Machine Learning (ML) has demonstrated great promises in various fields, e.g., smart health, smart surveillance, smart home, self-driving, smart grid, which are fundamentally altering the way individuals and organizations live, work and interact. Big data is one of the key promotion factors that boosts machine learning development, following the significant successes and progress of machine learning models (especially deep learning models) in many domains in recent years.
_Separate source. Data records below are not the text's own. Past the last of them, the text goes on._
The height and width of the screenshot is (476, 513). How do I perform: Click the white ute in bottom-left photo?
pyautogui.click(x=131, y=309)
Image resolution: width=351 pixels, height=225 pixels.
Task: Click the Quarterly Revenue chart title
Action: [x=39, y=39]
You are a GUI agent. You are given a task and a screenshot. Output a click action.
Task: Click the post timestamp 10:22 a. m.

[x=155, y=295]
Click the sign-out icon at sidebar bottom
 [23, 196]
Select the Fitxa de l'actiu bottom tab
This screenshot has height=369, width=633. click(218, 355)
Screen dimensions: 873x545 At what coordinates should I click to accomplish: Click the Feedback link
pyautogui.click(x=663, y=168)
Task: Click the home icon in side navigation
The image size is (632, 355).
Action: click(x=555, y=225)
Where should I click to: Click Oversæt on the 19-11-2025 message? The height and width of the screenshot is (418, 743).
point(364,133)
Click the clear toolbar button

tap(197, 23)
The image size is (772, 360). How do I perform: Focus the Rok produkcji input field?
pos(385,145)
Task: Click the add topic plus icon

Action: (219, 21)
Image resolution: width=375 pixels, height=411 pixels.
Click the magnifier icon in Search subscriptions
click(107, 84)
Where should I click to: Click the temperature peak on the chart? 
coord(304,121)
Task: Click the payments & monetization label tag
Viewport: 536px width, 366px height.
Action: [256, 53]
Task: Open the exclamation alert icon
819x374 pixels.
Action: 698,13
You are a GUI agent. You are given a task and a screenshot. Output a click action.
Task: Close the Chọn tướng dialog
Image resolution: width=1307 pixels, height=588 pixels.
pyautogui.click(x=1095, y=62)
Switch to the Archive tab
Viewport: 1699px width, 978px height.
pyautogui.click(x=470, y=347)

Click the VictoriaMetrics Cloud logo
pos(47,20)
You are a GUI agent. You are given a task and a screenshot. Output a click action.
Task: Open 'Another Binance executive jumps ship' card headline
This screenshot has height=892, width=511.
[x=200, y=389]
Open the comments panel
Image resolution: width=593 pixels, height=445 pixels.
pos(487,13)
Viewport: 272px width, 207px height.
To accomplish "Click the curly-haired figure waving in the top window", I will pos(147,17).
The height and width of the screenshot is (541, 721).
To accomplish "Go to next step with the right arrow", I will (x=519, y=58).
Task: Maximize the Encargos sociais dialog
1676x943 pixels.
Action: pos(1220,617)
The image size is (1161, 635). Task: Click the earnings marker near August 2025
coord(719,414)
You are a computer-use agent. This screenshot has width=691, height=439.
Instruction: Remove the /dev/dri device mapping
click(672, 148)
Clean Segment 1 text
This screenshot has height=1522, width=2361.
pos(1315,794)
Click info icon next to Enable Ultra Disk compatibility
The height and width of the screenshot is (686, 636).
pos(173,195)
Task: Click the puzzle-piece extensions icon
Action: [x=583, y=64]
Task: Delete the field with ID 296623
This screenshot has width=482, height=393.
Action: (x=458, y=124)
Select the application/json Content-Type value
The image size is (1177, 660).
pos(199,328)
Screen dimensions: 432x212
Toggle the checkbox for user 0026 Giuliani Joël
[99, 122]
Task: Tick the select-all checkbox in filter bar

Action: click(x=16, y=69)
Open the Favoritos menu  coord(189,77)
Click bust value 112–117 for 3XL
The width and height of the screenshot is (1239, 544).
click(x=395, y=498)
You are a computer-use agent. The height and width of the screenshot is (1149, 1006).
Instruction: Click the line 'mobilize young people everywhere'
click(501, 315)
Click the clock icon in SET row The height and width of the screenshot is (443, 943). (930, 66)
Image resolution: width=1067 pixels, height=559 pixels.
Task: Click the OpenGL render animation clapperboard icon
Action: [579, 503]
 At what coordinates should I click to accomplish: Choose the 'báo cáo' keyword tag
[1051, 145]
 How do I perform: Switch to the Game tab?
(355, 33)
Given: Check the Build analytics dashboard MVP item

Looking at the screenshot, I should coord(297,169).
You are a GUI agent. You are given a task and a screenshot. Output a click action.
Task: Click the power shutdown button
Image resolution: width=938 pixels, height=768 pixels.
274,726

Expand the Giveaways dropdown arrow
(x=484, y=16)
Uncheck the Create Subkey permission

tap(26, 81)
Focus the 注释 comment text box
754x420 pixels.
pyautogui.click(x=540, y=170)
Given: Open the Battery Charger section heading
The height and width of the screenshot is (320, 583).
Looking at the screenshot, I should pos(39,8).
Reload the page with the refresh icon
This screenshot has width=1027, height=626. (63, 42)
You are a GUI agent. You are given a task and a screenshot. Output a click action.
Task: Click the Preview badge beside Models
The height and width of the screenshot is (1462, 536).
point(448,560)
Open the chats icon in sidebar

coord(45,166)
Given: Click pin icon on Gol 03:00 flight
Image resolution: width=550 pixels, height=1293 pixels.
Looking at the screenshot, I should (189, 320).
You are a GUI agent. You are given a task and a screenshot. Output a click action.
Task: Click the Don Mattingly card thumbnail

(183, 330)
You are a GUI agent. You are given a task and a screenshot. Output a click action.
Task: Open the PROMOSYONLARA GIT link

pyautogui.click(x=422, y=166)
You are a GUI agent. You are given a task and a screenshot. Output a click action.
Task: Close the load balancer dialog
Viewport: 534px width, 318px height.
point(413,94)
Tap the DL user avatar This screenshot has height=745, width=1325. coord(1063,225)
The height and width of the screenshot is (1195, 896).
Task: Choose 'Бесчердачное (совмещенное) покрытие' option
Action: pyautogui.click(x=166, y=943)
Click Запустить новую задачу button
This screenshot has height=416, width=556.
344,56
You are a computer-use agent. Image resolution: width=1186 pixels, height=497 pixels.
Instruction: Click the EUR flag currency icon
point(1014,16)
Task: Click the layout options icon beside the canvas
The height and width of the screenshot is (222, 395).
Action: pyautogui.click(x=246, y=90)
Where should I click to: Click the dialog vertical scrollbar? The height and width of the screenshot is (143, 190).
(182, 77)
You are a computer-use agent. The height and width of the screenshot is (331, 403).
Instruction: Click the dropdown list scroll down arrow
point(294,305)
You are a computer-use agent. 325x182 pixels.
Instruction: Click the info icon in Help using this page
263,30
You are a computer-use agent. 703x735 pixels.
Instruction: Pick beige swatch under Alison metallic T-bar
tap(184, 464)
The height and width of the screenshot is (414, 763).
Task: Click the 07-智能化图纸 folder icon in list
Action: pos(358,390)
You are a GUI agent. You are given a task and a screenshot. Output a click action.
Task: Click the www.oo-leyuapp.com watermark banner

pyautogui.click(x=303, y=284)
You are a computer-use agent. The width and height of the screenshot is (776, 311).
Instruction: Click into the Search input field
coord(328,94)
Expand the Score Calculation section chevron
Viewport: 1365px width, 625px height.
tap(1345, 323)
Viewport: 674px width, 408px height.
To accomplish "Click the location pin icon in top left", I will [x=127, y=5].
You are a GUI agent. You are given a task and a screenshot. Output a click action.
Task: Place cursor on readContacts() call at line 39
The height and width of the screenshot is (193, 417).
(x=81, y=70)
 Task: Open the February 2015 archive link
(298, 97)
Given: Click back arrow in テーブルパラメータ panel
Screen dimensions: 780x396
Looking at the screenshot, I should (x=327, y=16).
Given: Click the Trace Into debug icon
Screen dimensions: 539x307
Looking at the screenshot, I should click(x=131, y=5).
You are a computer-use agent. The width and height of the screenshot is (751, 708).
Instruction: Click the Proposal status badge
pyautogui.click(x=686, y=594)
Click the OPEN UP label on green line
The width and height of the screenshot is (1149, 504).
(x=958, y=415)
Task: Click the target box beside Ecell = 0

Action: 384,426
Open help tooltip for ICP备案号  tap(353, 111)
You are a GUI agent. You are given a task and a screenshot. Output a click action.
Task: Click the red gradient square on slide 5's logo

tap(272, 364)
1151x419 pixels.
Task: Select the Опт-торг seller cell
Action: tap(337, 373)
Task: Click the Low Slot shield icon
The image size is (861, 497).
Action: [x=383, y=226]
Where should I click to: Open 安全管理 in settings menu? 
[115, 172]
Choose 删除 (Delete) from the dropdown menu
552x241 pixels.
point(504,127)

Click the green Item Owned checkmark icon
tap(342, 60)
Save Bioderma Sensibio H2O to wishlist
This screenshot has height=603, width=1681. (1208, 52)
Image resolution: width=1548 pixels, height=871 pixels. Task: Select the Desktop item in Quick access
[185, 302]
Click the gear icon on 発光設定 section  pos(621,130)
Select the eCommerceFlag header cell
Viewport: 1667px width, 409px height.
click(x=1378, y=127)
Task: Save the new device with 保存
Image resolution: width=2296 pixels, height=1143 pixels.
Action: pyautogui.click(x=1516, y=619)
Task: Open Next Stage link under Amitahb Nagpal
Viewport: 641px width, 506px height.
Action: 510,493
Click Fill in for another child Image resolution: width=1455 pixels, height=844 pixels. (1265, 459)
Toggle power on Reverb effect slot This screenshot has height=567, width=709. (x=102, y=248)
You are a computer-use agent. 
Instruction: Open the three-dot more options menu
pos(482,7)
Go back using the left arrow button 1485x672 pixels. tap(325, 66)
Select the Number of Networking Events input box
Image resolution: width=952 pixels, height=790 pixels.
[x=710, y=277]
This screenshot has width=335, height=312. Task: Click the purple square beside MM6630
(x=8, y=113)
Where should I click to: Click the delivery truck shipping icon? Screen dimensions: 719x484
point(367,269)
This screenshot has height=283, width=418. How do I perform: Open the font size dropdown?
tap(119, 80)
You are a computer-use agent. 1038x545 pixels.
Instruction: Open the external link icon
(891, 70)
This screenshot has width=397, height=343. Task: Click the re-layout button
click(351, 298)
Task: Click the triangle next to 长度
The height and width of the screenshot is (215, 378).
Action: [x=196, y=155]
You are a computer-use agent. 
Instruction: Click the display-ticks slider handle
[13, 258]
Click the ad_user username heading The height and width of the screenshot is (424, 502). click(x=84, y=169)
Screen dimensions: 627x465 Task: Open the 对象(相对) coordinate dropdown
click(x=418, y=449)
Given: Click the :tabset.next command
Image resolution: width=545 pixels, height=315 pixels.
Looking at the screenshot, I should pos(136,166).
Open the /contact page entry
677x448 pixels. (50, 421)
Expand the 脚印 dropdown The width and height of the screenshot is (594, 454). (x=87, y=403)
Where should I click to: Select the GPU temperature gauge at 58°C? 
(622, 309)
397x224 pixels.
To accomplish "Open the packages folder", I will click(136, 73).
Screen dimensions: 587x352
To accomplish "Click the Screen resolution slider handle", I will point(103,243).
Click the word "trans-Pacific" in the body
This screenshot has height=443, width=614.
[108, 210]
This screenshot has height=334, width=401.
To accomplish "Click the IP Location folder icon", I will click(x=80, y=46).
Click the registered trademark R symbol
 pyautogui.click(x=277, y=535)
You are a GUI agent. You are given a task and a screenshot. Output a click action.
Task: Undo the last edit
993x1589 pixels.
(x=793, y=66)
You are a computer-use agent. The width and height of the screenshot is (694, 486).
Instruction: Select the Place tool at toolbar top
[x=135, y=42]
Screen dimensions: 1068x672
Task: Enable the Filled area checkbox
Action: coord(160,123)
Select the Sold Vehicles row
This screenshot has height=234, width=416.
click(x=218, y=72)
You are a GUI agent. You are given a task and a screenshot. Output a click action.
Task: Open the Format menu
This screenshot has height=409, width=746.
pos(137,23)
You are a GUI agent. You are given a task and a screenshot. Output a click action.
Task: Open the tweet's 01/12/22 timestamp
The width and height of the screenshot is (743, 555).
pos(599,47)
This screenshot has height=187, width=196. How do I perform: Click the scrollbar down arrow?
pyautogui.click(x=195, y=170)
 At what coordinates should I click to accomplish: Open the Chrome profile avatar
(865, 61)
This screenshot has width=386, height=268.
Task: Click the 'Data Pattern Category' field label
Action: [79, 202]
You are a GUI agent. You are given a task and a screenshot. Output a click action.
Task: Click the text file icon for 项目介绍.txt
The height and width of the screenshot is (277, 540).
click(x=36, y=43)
It is urgent to shift model training and inference from the cloud to the edge. Traditionally, to develop these intelligent services and applications, big data should be stored and processed in the cloud data center in a centralized mode. However, with the growing workloads that related to 5G, the Internet of Things (IoT), and real-time analytics, Traditional centralized learning frameworks require to upload all training data from different sources to a remote data server, which incurs significant communication overhead, service latency, as well as security and privacy issues. According to a report of Cisco, nearly 847ZB data will be generated at the edge while the storage capability of data centers will only reach 19.5ZB by 2021. Moreover, plenty of emerging applications require the strict guarantee of response latency, e.g., the well-known self-driving and Industry 4.0 usually require ms-level or even us-level latency.
The integration of edge computing and machine learning results in a new interdisciplinary, named edge AI or edge intelligence, which is beginning to receive a tremendous amount of interest. In fact, wide deployment of edge devices promotes the significant increase of computing capacity on edge environments, far exceeding the increasing speed of network bandwidth. From this aspect, edge devices can be viewed as the extension of the cloud because of their huge computing capacity. By taking advantage of both cloud and edge, big data analytics could be more efficient. Edge Learning paradigm, i.e., distributed machine learning over edge devices, enables distributed edge nodes to cooperatively train models and conduct inferences with their locally cached data. Edge Learning can be seen as a revolutionary learning paradigm enabling pervasive intelligence!
This book – Edge Learning for Distributed Big Data Analytics: Theory, Algorithms, and System Design – explores the new characteristics and potential prospects of edge learning. It provides a comprehensive and systematic introduction of the recent research efforts on edge learning. While edge learning has great potential for many intelligent applications – e.g., smart cities and self-driving cars -, it is quite challenging to realize it in an efficient and secure manner due to the inherent characteristics of the cloud-edge environment. In this book, we first discuss the challenge issues existing in Edge Learning. Then, we introduce the optimization algorithms, fundamental theory, communication-efficient technologies, computation acceleration, heterogeneous data distribution, privacy protection and security guarantee mechanisms, learning architectures, and incentive mechanisms for Edge Learning. We also discuss the popular programming frameworks for edge learning and present the inspiration of how to implement Edge Learning in realistic scenarios.
This book is aimed at graduate students and researchers who study and work in the related fields. Edge learning is a typical interdisciplinary, which integrates machine learning, edge computing, and distributed data processing. This book can be used as a supplementary textbook for the courses of distributed data processing and machine learning. We believe that this book will stimulate fruitful discussions, and inspire further research ideas on this field.